- Data extracts:

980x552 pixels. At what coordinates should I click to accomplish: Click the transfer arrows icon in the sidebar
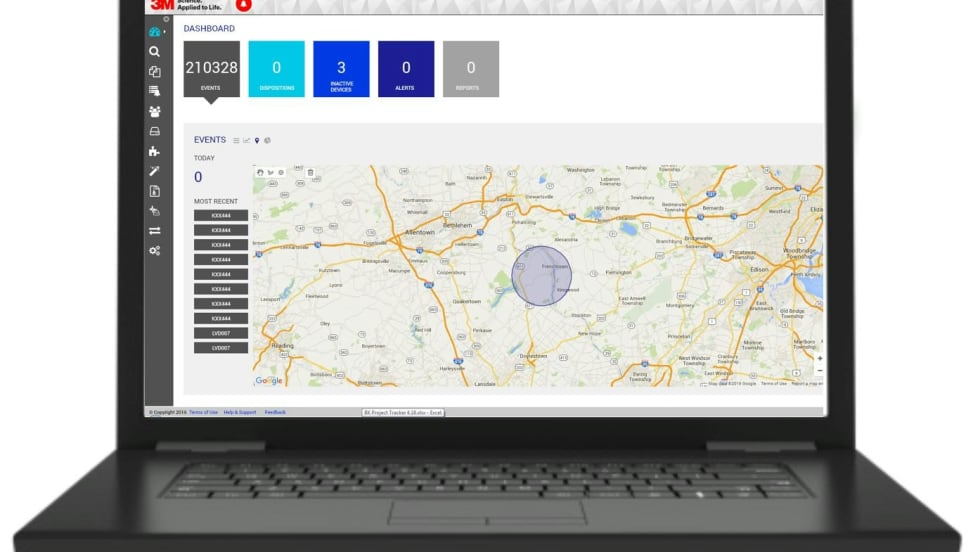point(154,231)
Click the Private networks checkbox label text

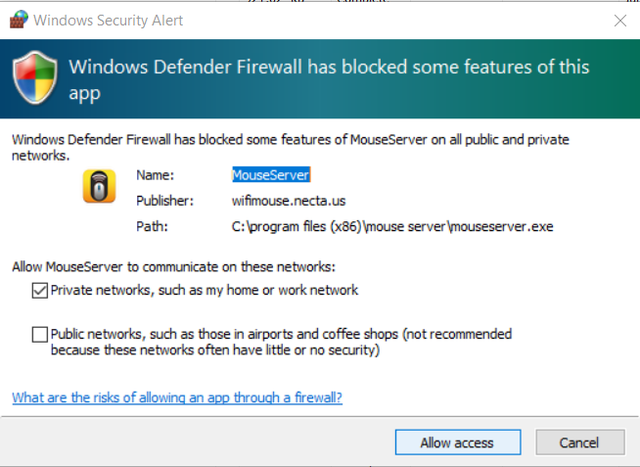coord(204,290)
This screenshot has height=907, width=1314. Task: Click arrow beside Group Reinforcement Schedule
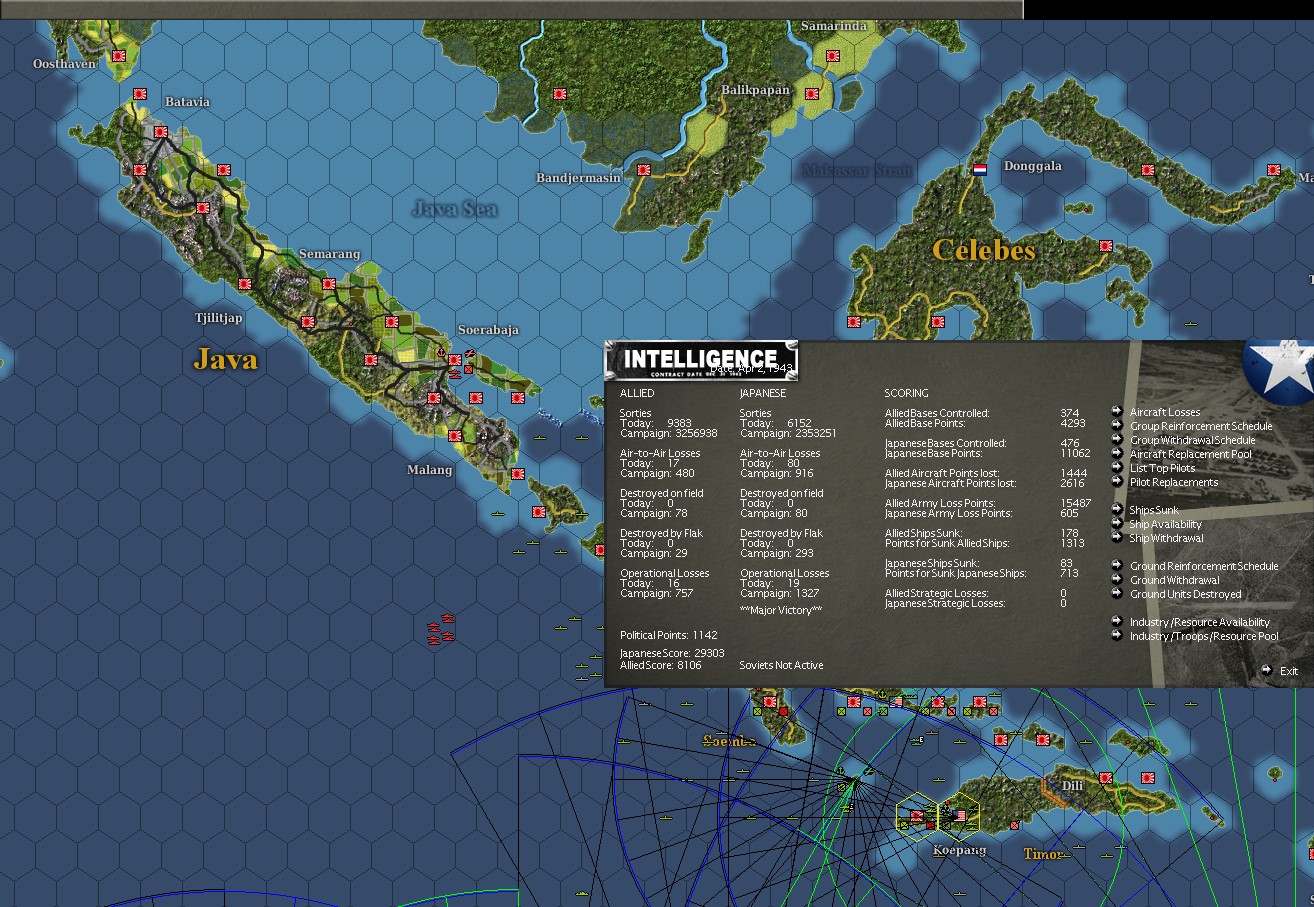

- Your assignment: Give the data above again exactly. Leave the pictures out.

- Answer to this task:
980x552 pixels. At what coordinates should I click to accomplish: Click the transfer arrows icon in the sidebar
point(154,231)
Click the Private networks checkbox label text

coord(204,290)
This screenshot has height=907, width=1314. Task: Click arrow beside Group Reinforcement Schedule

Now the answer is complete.